_TASK GOAL_
Lay out the lines of the material from the line containing "You are a computer-use agent. 1456x832" through the line containing "should pyautogui.click(x=525, y=565).", both included, as a numbered list, omitting any blank lines.

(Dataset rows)
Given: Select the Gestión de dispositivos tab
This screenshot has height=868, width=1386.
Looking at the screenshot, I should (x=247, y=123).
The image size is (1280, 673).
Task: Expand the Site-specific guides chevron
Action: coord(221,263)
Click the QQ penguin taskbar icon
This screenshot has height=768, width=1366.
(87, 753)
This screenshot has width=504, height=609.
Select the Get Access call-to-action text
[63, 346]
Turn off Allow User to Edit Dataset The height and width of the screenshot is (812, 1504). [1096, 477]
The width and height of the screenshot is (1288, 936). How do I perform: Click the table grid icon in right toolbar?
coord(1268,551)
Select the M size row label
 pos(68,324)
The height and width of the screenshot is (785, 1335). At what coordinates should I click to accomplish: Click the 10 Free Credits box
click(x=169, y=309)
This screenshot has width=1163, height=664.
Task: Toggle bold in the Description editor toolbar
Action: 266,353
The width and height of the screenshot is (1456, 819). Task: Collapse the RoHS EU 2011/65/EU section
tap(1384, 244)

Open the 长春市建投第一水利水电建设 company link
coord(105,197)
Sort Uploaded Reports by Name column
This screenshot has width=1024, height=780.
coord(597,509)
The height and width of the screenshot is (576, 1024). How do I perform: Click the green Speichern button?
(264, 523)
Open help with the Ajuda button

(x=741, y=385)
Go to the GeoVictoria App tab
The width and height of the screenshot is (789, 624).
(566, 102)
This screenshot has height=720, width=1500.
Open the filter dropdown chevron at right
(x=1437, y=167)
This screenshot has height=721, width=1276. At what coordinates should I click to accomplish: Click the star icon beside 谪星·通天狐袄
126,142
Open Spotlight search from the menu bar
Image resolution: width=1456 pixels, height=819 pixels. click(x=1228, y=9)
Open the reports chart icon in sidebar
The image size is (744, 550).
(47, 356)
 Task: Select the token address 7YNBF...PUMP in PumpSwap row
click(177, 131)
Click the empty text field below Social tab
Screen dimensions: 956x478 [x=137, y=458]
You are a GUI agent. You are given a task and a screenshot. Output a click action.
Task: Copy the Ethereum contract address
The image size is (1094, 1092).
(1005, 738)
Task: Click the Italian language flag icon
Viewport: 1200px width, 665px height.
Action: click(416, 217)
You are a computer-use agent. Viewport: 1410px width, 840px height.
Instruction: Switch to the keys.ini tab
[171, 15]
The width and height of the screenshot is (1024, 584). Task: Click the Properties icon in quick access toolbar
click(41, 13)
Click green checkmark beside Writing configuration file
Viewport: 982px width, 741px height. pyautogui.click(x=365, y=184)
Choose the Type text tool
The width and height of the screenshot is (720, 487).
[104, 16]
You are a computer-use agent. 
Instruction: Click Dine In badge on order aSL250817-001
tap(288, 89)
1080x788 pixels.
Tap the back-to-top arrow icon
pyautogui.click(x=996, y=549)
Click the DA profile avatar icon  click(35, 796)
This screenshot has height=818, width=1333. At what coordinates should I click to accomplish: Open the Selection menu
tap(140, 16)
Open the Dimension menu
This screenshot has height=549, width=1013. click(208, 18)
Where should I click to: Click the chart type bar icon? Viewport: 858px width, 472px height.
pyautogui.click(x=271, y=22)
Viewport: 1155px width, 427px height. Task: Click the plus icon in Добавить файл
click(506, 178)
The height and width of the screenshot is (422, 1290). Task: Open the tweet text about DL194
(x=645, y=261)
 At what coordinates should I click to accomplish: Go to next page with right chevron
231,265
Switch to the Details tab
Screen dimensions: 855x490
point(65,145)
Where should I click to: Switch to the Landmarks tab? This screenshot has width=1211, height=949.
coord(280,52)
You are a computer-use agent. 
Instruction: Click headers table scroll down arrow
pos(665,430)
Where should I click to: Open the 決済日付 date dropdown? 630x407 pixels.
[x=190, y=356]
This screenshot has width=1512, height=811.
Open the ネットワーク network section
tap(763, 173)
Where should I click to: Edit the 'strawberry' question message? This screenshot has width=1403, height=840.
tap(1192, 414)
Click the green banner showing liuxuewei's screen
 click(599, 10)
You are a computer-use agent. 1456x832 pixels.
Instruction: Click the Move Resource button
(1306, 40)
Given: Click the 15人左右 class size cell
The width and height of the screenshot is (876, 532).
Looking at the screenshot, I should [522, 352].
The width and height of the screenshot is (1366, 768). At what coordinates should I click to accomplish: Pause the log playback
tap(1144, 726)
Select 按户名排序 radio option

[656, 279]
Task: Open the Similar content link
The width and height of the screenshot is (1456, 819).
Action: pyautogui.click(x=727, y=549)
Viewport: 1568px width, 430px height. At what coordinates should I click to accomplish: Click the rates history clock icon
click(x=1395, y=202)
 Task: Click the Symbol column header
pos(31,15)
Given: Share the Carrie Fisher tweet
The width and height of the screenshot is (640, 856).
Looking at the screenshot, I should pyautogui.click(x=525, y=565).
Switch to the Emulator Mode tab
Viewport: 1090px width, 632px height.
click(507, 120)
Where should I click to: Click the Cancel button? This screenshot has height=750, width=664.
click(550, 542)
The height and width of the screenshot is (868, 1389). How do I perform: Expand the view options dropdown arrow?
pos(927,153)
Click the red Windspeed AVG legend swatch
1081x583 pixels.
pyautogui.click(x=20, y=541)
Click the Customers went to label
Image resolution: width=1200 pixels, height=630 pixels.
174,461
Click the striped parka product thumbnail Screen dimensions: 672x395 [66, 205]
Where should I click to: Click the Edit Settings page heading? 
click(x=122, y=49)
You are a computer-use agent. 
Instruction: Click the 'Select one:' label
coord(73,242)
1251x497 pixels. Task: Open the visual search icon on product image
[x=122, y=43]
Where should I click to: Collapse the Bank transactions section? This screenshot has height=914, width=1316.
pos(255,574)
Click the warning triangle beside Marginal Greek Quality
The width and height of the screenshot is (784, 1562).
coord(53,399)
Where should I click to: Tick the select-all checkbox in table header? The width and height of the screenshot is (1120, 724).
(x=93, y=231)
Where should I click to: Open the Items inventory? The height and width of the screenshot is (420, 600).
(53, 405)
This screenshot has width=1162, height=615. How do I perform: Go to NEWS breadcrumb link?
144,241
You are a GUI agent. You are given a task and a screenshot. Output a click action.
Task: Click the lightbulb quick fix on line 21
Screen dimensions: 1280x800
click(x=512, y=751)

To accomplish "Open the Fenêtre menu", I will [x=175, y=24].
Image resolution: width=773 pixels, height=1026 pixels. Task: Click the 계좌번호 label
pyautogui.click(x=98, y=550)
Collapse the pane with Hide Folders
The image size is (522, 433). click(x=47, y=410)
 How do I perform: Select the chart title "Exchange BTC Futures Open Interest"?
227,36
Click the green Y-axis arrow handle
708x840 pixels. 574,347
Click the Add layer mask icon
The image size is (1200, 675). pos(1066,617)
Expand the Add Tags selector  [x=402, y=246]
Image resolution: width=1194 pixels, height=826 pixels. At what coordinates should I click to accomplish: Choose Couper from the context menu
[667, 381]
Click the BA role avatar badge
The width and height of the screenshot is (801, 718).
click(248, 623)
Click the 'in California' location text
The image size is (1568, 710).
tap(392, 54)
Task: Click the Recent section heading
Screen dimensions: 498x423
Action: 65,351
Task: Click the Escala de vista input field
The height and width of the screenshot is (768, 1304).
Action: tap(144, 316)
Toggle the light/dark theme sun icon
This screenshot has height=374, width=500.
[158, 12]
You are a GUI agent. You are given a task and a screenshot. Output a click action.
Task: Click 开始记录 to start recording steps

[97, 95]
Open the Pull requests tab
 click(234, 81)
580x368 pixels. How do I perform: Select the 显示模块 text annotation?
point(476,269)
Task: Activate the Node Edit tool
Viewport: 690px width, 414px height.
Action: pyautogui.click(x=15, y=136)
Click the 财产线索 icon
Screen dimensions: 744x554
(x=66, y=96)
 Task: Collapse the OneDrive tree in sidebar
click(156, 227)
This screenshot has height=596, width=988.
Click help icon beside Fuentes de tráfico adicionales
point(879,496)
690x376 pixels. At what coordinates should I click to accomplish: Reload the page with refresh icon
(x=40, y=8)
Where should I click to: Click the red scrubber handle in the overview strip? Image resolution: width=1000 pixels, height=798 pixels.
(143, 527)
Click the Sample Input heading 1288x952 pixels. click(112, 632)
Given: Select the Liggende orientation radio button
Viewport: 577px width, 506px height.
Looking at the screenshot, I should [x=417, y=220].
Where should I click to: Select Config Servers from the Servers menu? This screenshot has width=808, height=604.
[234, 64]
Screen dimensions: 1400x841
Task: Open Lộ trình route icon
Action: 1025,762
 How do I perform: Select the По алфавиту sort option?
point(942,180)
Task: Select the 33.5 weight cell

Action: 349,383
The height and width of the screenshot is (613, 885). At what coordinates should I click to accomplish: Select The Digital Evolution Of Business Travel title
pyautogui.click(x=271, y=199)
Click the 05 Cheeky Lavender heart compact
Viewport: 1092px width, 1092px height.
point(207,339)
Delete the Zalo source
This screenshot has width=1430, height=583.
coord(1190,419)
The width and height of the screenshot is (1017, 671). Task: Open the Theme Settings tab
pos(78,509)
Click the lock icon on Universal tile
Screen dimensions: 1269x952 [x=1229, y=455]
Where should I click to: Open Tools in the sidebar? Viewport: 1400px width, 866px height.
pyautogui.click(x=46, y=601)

_TASK RESULT_
1. You are a computer-use agent. 1456x832 pixels.
2. Instruction: Click the Move Resource button
3. (1306, 40)
4. Given: Click the 15人左右 class size cell
5. The width and height of the screenshot is (876, 532).
6. Looking at the screenshot, I should [522, 352].
7. The width and height of the screenshot is (1366, 768). At what coordinates should I click to accomplish: Pause the log playback
8. tap(1144, 726)
9. Select 按户名排序 radio option
10. [656, 279]
11. Task: Open the Similar content link
12. The width and height of the screenshot is (1456, 819).
13. Action: pyautogui.click(x=727, y=549)
14. Viewport: 1568px width, 430px height. At what coordinates should I click to accomplish: Click the rates history clock icon
15. click(x=1395, y=202)
16.  Task: Click the Symbol column header
17. pos(31,15)
18. Given: Share the Carrie Fisher tweet
19. The width and height of the screenshot is (640, 856).
20. Looking at the screenshot, I should pyautogui.click(x=525, y=565).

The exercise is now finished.